» **Problem to solve**
Take only the lines starting at the one containing "brompton [brompton (26" and ending at the one containing "Recherche & Archiv (586, 1416)", and write them out again with "Einträge" swapped for "entries" and nothing else changed.

-------- Dataset records --------

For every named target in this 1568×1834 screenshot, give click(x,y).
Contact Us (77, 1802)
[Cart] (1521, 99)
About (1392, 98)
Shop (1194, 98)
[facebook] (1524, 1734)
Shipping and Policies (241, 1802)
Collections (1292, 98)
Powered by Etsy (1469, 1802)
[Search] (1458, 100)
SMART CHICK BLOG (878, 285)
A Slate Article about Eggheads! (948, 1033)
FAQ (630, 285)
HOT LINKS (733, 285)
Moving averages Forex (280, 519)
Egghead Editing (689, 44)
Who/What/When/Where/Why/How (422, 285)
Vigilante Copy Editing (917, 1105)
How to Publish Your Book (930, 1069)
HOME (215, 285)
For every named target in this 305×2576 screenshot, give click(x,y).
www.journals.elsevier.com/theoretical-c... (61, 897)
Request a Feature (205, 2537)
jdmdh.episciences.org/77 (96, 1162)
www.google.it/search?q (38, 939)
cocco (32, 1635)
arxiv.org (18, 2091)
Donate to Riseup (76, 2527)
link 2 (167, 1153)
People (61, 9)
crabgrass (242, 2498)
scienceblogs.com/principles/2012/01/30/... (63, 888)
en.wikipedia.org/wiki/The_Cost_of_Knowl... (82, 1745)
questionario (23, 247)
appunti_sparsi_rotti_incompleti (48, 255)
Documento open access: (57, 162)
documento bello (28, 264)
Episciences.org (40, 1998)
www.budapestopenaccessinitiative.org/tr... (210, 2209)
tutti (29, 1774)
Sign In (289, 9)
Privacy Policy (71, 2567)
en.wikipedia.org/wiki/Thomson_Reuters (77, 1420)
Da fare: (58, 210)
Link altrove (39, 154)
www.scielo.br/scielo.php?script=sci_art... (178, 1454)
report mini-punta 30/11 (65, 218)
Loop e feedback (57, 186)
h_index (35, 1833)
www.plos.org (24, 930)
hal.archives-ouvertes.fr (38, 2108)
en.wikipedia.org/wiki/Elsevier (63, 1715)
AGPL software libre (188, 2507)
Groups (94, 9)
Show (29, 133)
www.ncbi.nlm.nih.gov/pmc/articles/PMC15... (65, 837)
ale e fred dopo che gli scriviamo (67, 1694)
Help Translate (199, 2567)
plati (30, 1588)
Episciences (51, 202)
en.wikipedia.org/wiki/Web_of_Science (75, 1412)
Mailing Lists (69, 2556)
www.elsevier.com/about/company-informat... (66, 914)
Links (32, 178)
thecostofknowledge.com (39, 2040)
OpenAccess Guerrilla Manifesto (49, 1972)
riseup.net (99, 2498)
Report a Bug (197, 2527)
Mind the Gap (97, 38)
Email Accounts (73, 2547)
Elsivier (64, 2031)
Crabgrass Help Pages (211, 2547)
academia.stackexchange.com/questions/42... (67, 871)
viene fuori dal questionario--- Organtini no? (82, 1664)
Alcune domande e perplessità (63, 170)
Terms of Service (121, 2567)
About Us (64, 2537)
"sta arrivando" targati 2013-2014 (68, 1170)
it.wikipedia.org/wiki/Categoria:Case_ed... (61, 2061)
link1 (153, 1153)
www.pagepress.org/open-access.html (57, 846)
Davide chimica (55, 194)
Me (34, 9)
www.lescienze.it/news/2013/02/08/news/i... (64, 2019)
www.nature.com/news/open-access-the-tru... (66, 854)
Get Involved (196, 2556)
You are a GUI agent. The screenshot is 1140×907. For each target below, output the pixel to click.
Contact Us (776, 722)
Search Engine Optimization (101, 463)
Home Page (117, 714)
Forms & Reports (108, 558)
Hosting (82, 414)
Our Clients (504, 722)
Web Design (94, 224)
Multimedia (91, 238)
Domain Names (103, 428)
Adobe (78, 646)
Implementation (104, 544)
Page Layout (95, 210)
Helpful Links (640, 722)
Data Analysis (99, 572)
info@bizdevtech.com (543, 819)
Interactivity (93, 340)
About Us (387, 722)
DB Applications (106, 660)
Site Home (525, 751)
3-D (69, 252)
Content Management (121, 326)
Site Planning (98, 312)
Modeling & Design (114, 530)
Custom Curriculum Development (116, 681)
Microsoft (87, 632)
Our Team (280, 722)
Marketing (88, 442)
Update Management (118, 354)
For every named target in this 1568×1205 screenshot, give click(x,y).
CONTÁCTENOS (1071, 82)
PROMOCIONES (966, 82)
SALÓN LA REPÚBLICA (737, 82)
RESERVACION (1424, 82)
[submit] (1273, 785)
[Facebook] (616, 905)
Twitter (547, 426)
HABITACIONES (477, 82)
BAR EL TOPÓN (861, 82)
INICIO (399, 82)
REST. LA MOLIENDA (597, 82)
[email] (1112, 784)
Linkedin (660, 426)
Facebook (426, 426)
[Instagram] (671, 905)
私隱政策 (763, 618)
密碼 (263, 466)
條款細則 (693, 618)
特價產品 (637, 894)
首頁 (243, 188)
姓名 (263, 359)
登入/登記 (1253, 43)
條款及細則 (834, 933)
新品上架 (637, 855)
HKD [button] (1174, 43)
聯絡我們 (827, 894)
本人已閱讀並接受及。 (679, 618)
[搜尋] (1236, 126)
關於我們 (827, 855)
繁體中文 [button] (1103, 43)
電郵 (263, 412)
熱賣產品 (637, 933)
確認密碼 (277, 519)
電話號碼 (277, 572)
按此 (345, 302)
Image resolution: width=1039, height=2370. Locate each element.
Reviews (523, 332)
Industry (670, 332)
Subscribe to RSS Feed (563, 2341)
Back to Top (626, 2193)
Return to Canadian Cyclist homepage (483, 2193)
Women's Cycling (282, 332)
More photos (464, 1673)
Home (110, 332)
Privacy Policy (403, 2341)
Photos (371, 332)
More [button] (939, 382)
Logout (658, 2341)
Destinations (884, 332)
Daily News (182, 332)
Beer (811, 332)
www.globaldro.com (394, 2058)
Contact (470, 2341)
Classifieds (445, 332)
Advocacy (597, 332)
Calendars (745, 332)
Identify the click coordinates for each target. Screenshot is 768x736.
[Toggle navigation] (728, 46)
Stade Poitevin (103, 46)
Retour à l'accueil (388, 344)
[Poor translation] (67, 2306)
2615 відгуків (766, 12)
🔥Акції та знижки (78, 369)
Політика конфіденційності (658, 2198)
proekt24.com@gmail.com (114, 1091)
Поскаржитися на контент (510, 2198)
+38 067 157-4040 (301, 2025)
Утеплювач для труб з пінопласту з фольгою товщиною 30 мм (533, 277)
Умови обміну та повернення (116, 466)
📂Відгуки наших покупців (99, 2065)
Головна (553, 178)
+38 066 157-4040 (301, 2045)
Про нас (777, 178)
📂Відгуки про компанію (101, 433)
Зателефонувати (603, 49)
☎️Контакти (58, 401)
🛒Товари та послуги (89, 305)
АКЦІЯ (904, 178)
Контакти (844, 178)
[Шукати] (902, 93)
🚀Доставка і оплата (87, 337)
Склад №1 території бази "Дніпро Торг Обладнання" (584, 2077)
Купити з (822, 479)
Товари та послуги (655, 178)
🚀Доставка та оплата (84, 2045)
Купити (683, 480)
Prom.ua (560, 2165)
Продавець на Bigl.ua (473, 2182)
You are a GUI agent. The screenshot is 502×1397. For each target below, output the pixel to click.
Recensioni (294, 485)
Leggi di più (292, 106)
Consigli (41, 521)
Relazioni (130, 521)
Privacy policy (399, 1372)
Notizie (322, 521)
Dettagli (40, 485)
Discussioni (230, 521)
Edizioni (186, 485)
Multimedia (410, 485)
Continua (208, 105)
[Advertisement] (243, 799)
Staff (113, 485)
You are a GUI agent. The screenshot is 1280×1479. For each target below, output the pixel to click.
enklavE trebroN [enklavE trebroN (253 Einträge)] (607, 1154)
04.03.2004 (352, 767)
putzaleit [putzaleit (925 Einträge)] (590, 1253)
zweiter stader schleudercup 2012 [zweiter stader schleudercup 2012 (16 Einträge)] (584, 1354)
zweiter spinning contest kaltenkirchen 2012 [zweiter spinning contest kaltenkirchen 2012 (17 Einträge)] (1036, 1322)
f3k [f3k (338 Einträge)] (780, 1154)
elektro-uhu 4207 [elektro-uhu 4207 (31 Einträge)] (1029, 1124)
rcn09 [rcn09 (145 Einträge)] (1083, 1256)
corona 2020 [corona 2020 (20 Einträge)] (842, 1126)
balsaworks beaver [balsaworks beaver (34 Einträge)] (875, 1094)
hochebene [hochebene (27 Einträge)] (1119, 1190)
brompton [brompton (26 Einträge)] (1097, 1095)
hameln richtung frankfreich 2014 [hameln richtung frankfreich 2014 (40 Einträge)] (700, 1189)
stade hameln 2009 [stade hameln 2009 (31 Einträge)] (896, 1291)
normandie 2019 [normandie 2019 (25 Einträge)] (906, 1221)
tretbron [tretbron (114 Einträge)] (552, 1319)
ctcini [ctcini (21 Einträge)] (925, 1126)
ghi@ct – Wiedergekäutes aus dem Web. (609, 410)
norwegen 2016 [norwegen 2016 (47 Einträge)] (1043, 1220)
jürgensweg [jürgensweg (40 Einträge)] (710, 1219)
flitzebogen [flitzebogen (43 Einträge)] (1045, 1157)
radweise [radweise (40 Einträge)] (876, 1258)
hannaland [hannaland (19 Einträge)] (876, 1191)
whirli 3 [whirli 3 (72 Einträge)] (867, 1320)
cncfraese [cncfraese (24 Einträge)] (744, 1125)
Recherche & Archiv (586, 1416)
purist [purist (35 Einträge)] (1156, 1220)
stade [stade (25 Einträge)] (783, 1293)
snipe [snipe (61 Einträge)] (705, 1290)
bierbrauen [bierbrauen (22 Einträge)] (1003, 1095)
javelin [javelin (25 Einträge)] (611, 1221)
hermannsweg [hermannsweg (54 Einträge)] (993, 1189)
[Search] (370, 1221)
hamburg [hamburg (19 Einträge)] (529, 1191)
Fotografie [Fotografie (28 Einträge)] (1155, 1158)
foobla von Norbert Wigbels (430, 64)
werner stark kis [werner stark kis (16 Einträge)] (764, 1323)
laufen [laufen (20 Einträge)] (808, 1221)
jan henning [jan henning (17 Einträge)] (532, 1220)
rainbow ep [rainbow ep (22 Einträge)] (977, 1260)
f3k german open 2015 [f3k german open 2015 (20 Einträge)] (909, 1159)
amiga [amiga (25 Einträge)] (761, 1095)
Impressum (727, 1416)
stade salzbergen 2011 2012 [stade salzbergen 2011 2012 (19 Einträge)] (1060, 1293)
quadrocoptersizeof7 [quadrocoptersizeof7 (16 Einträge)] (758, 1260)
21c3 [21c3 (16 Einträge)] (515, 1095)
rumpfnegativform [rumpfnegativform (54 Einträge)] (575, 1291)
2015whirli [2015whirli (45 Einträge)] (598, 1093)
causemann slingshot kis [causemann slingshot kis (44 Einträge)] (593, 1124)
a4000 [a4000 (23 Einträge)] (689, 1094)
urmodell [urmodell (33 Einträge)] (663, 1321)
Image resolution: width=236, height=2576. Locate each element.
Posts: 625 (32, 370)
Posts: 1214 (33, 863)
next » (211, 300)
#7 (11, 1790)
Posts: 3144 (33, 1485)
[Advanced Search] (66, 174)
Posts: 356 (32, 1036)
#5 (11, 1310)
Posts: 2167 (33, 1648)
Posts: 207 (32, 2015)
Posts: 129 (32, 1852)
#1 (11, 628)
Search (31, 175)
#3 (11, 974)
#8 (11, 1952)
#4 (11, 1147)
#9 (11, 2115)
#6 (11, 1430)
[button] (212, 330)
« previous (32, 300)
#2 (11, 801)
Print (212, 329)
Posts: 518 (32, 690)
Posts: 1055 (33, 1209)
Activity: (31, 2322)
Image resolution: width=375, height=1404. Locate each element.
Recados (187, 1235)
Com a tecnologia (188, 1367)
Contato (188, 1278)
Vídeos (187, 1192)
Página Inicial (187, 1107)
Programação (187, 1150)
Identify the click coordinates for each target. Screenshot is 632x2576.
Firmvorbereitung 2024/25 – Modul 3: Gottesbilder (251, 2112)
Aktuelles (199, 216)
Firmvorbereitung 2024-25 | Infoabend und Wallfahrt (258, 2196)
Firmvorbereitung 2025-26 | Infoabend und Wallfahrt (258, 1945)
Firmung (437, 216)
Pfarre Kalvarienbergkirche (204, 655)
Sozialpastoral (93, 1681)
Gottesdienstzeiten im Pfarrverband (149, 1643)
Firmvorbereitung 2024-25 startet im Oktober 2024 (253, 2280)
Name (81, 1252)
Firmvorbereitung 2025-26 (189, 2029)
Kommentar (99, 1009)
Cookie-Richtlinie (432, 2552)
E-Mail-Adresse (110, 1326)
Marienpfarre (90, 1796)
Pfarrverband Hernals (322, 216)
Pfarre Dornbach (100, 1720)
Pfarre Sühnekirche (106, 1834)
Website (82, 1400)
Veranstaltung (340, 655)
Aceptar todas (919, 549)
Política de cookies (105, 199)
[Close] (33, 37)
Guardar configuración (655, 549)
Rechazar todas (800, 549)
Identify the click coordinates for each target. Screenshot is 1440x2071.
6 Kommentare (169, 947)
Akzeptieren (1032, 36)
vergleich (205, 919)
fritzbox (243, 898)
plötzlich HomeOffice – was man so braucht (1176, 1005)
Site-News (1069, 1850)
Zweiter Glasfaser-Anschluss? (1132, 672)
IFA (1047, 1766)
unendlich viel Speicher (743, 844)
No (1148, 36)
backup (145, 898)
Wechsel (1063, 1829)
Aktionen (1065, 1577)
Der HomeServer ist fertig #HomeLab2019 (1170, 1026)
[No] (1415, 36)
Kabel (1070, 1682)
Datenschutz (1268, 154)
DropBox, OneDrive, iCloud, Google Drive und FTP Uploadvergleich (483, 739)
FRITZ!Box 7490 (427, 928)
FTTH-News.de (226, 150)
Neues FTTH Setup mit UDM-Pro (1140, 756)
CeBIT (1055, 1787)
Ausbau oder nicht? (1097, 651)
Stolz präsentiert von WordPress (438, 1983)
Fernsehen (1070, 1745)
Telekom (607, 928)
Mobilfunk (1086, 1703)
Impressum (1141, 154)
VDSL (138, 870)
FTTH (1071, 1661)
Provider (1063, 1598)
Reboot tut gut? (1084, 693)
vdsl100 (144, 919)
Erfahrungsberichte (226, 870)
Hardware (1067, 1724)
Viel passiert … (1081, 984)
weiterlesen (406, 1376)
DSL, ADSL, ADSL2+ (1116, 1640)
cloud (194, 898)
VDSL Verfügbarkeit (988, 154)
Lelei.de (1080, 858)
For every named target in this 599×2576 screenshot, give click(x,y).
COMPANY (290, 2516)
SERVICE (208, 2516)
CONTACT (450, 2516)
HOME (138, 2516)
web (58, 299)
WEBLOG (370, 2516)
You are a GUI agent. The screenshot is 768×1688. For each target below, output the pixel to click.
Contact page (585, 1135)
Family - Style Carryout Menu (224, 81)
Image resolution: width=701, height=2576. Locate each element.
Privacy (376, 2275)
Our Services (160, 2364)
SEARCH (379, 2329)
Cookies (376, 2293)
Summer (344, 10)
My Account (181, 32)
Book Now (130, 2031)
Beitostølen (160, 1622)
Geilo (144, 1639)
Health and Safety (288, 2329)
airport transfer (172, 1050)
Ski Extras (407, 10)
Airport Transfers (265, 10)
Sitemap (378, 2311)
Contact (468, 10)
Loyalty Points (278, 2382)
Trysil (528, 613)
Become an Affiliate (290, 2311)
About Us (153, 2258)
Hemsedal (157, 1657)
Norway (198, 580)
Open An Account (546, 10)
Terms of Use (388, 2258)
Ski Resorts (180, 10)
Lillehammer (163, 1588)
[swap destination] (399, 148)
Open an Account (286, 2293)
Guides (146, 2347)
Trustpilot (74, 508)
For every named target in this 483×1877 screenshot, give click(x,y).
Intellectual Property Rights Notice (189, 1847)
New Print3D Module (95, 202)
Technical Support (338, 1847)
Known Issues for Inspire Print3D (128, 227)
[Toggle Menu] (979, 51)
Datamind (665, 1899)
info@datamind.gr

--------

» **Reply to the task**
brompton [brompton (26 entries)] (1097, 1095)
hameln richtung frankfreich 2014 [hameln richtung frankfreich 2014 (40 entries)] (700, 1189)
stade hameln 2009 [stade hameln 2009 (31 entries)] (896, 1291)
normandie 2019 [normandie 2019 (25 entries)] (906, 1221)
tretbron [tretbron (114 entries)] (552, 1319)
ctcini [ctcini (21 entries)] (925, 1126)
ghi@ct – Wiedergekäutes aus dem Web. (609, 410)
norwegen 2016 [norwegen 2016 (47 entries)] (1043, 1220)
jürgensweg [jürgensweg (40 entries)] (710, 1219)
flitzebogen [flitzebogen (43 entries)] (1045, 1157)
radweise [radweise (40 entries)] (876, 1258)
hannaland [hannaland (19 entries)] (876, 1191)
whirli 3 [whirli 3 (72 entries)] (867, 1320)
cncfraese [cncfraese (24 entries)] (744, 1125)
Recherche & Archiv (586, 1416)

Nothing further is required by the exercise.